Реферат: Базы знаний
При доступе к информации возникают проблемы распознавания форм, которые использовались на предыдущем этапе для образования древовидных структур, прямых и инверсных элементарных правил. Управление поиском идет с помощью метаправил и в более общем виде с помощью моделей знаний высоких уровней, которые позволяют проводить распознавание в зависимости от стратегии, связанной с контекстом, и задерживать выбор на возможно более долгое время.
Многие экспертные системы, основанные на продукционных правилах, в
частности CRYSALIS, ARGOS II, POLITICS, OPS, TANGO, SNARK, уже
содержат элементы ответов на поставленные три вопроса. Этому способствует прежде всего четкое разделение между самим знанием и обработкой с
помощью итерационной интерпретации, которая позволяет четко разделить..
и анализировать эти три проблемы.
Таким образом, экспертные системы предлагают качественно новьй подход к программированию. Из двух главных управляющих структур — проверки и цикла — они оставляют только первую, которая позволяет довольно легко формулировать элементарные факты для интерпретатора, а также повторять циклы наполнения проверок и обработку. Таким образом устраняются два неизбежных недостатка классического программирования: последовательный порядок выполнения операций и приказной характер элементарных инструкций. Вместо инструкций — неупорядоченные отдельные данные, порядок использования которых заранее нельзя предвидеть.
Но в еще большей степени экспертные системы позволяют обойтись без всех средств произвольных языков программирования. Действительно, пользователь, эксперт по мере потребностей определяют собственные концепты, специальную терминологию, выбирая подходящий для себя уровень детализации, пригодный для решения поставленных задач.
В отличие от этого и к большому неудобству исследователей в области искусственного интеллекта современные языки программирования являются языками слишком низкого уровня.

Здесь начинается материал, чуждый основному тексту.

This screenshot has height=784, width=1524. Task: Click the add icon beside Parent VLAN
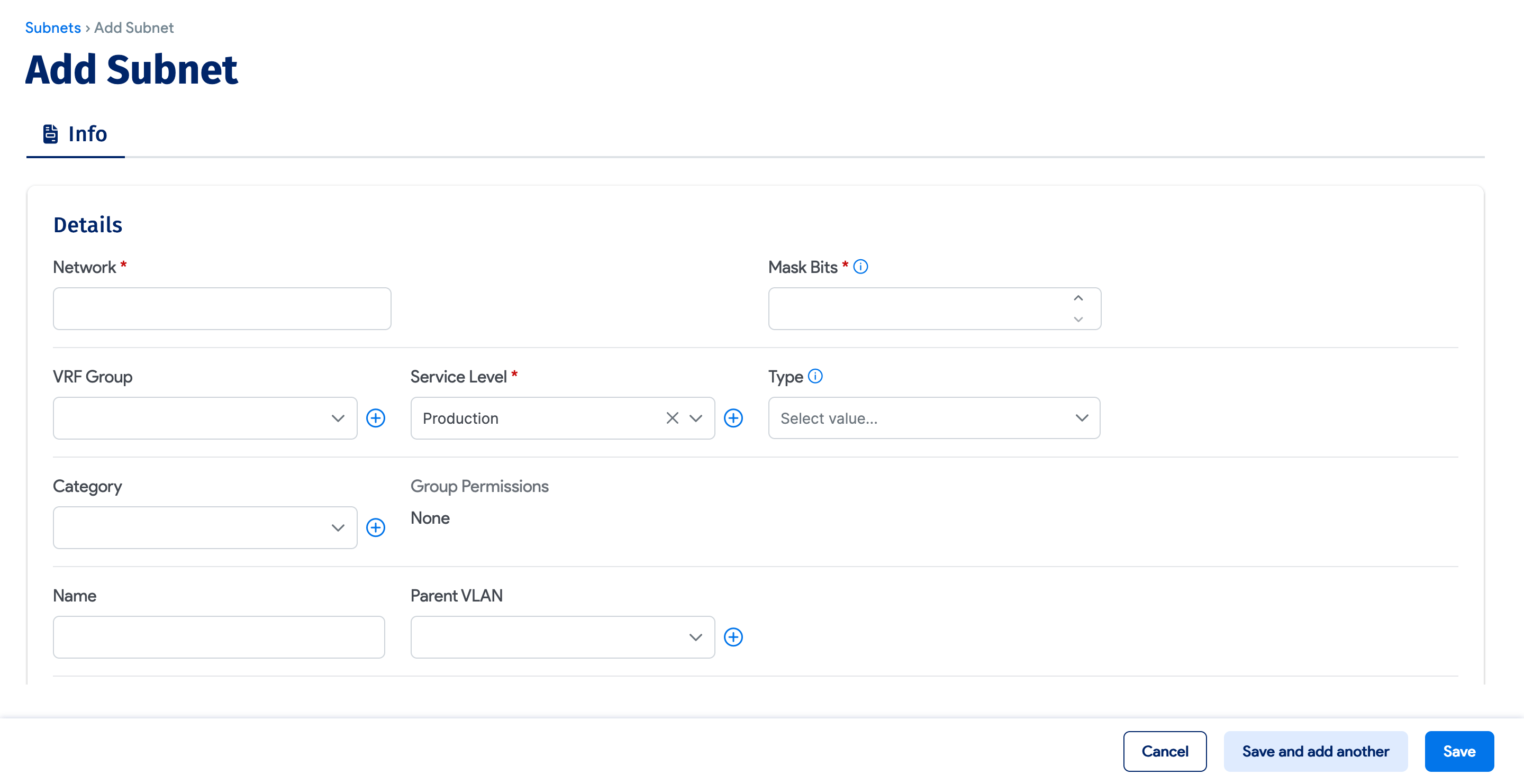pos(733,637)
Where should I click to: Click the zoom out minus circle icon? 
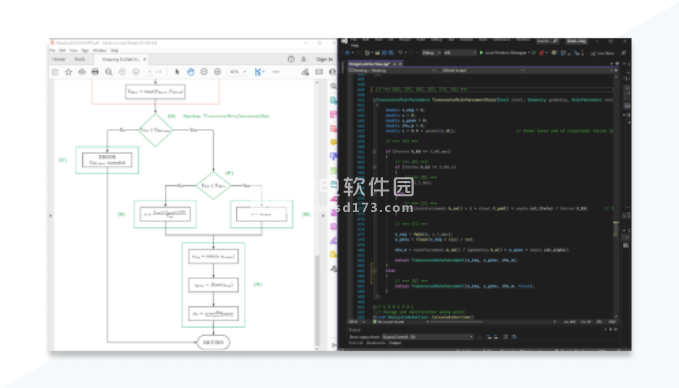(x=204, y=72)
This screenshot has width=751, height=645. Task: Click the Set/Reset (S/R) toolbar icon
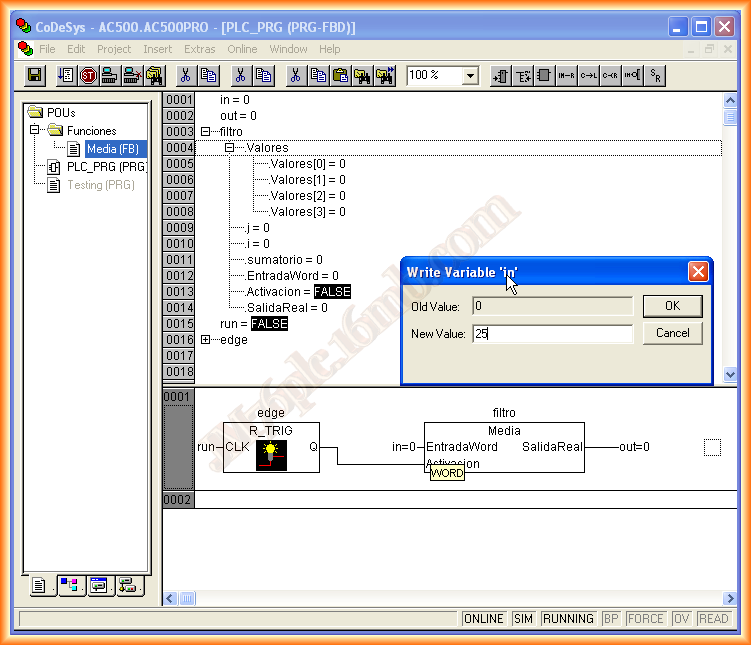point(656,75)
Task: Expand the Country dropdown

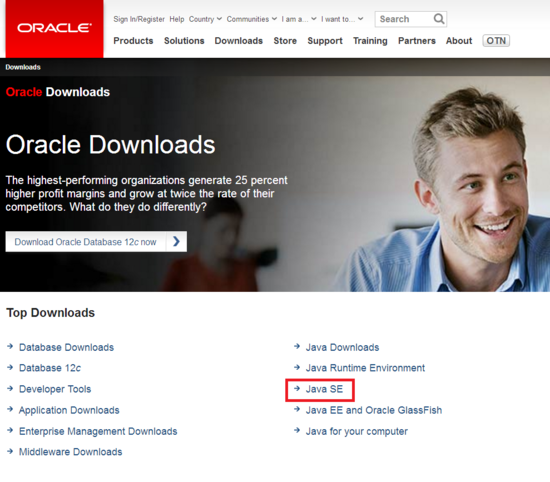Action: coord(205,19)
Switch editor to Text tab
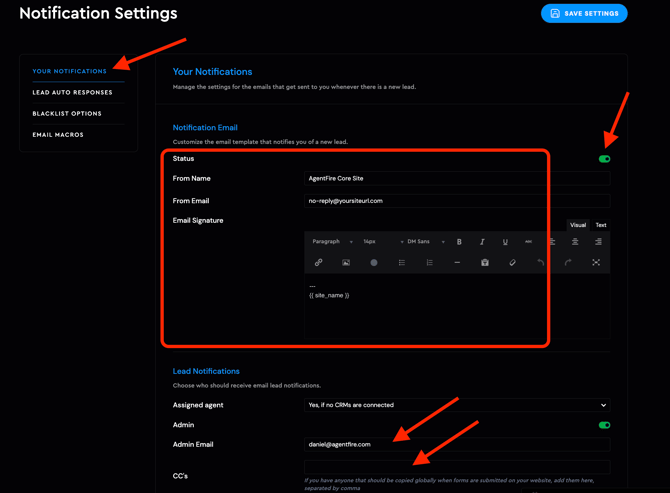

Простое действие, элементарный факт чаще всего оказываются растворенными в большом числе инструкций, и каждая их модификация оказывается трудоемкой и опасной. Таким образом, основной целью исследователей в области искусственного интеллекта является создание форм представления и интерпретации знаний типа экспертных систем, которые, можно назвать языками будущего. Им присущи абсолютная модульность, четкость, полное разделение между данными и управлением, большие возможности по обработке информации, эффективное взаимодействие между человеком и программой, возможность составления программного обеспечения очень больших объемов, имеющего не обязательно алгоритмическую природу.
Для того чтобы подобные системы были полезны и за пределами разработавших их лабораторий, осталось выполнить определенный объем работ. В частности, необходимо решить две проблемы. Во-первых, исследовать формальные законы языков, на которых выражаются правила и метаправила, их синтаксис и семантику, типы логических связей, основные примитивы. Необходимо выполнить работу, аналогичную той, которая уже проделана для классических языков программирования, но с учетом интерпретаторов и современных ЭВМ.
Во-вторых, вывести работы в области искусственного интеллекта за пределы университетских лабораторий, в частности для экспертных систем разработку эффективных интерпретаторов и механизмов вывода, которые должны найти новых пользователей, как это было при разработке компиляторов.
Экспертные системы доказали возможность совершенно нового подхода к развитию информатики. Он заключается в формализации нашего знания с помощью декларативных независимых понятий, в организации четко определенных структур, таких, как продукционные правила, фреймы,скрипты и семантические сети, с помощью которых можно получить изящное решение поставленных задач.
Литература
1. Лорьер, Жан-Луи. Системы искусственного интеллекта - М.: 1991;
2. К. Нейлор. Как построить свою экспертную систему. - М.: Энерго-
АтомИздат, 1991;
3. Глушков В.М. Основы безбумажной информатики – М.: Наука, 1982
4. Каймин В.А. Информатика и дистанционное образование – М.: 1998
5. Каймин В.А. Информатика: Учебник-2е изд., переработанное и дополненное – М.: ИНФРА-М, 2002.